Can a painting have 30 point perspective? Yes....................

Here is the gallery http://www.termespheres.com/gallery1.html
And here is the Brain Strain thing: http://www.termespheres.com/brainstrain.html

6 point perspective: http://www.termespheres.com/perspective.html

Pretty crazy, I thought there was only up to 4 point.

I_LOVE_ART
September 1st, 2005, 04:00 PM
:ac::ao::ao::al::a!:

theincredibleandy
September 1st, 2005, 08:29 PM
oh man, that's hilarious! My friends and I made fun of an old dorm roommate cause we thought he was an idiot for BS'ing about learning up to 6-point perspective in high school. Wow...I should probably apologize to him...

I won't though. He's still an idiot.

Hayabusa
September 1st, 2005, 09:54 PM
i dont see the big deal....u can get tons of perspective points in a more complex city scape scene for example....especially if theres people in the scene....woopty dooo..he can draw shit that recedes to a point...

Dizon
September 2nd, 2005, 12:46 AM
about that 5 pt and 6pt perspective. my instructor never taught us that. he only gave us a photocopy of a sphere with intersecting lines. what crap!

so thats how its done...

blankslatejoe
September 2nd, 2005, 01:03 AM
i dont see the big deal....u can get tons of perspective points in a more complex city scape scene for example....especially if theres people in the scene....woopty dooo..he can draw shit that recedes to a point...

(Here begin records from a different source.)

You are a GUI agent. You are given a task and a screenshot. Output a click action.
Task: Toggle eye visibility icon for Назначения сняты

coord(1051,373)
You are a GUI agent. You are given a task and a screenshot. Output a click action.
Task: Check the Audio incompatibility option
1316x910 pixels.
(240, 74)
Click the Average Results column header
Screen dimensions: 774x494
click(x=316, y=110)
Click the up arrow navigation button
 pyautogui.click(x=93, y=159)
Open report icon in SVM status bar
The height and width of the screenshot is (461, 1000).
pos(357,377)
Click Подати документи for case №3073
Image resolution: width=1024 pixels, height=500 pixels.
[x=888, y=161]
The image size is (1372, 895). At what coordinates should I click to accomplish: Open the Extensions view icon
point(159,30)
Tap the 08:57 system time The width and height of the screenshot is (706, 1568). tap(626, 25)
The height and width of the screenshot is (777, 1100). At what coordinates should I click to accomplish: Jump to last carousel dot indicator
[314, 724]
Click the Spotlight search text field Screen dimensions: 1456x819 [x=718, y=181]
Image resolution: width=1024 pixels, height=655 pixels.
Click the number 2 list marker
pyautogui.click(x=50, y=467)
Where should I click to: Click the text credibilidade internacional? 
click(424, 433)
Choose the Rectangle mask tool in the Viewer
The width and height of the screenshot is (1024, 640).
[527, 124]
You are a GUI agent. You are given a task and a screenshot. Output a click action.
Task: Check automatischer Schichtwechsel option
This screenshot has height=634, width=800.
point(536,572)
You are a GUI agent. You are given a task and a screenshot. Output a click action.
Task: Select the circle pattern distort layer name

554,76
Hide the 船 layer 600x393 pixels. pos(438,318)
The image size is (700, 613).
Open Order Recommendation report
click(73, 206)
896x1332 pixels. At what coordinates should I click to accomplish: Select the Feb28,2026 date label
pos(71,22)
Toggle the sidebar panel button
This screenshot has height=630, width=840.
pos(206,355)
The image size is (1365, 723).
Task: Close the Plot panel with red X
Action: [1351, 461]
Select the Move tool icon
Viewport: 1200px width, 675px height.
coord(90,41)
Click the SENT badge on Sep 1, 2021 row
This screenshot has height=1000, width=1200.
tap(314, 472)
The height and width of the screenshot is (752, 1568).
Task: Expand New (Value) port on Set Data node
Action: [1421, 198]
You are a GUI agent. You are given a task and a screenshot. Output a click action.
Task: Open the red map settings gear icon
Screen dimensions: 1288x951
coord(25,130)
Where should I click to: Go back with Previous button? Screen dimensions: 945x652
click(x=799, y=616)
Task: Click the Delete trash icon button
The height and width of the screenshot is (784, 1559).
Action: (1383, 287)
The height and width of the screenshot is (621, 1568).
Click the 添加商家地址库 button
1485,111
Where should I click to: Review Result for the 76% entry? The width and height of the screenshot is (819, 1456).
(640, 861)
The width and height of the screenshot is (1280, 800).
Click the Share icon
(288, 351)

I think you might be mixing up vantage/viewing/perspective points and vanishing points. yes you can have a million VPs in a scene if you want, just by rotating objects around, but the picture itself will still be limited to a grid/world setup.

I'm not positive on this, but I think the 2 point, 3 point, 4 point, etc. are completely different ways of "laying out 3d space on a 2d page". You can still have all sorts of vanishing points within those, but where they'll fall will be based off of your initial choice and the scope of the 3d-to-2d representation.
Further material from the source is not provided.